Career Development for Artist
Seminar • Summer 2023 • Visible Records • Charlottesville, VA
Three Day Intensive Summer Seminar
-
Jul 21 - Deliverables
• Artist Statements
• Resumes vs CV
• Documentation
• Inventory
• Portfolio
• Deliverables
-
Jul 22 - Finances
• Requesting grants
• Applying to residencies
• Soft Income revenue streams
• Market Value
• Pricing your work
• Commissions
• Loans and contracts
-
July 23 - Strategy
• The Contemporary Art Ecosystem
• Sustainability
• Networking
• Marketing
• Gallery Representation
• From hello to exhibition
• Good Enough Syndrome
• Centering self-care
Seminar is to take place at
Visible / Records
1740 Broadway Street, Charlottesville, VA 22903
Session A • 12:00 - 2:00 PM
Individual 20min sessions 3:00-4:00 PM
Session B • 5:00 - 7:00 PM
Erika Hirugami, MA. MAAB
Seminar Instructor
Hirugami is a first-generation transnational Mexican-Japanese immigrant, formerly undocumented.
Founder and CEO of CuratorLove, Co-founder of the UNDOC+Collective, the ED at AHSC, a Professor at CBMArts and SMC, Arts for LA Fellow, NALAC NLI Fellow, and CCI Catalyst. As a Getty and Kress Foundation Fellow, she has developed curatorial statements at museums across Mexico and the United States. After being a Public Art Curator for the Department of Cultural Affairs in the City of Los Angeles, Hirugami became the Curatorial Director for the Ronald McDonald House Charities while leading various commercial galleries. She has curated over seventy exhibitions for galleries and museums across the globe and written over a dozen books.

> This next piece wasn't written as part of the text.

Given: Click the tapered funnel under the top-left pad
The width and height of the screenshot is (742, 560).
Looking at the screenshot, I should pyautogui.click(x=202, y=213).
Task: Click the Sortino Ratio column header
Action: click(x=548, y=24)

She holds an MA in Art Business from the Sotheby’s Institute of Art, in conjunction with the Drucker School of Management and Getty Leadership Institute at Claremont Graduate University. Her most recent MA from Chicanx Studies at UCLA is entitled “ Political Art Action: The Aesthetics of Undocumentedness.” Hirugami also holds BAs in the fields of Art History, Chicano Studies, and Mexican Studies from UCLA, currently a lecturer and doctoral candidate at UCLA, where she epistemologically braids the aesthetics of undocumentedness to challenge immigration policy and politics.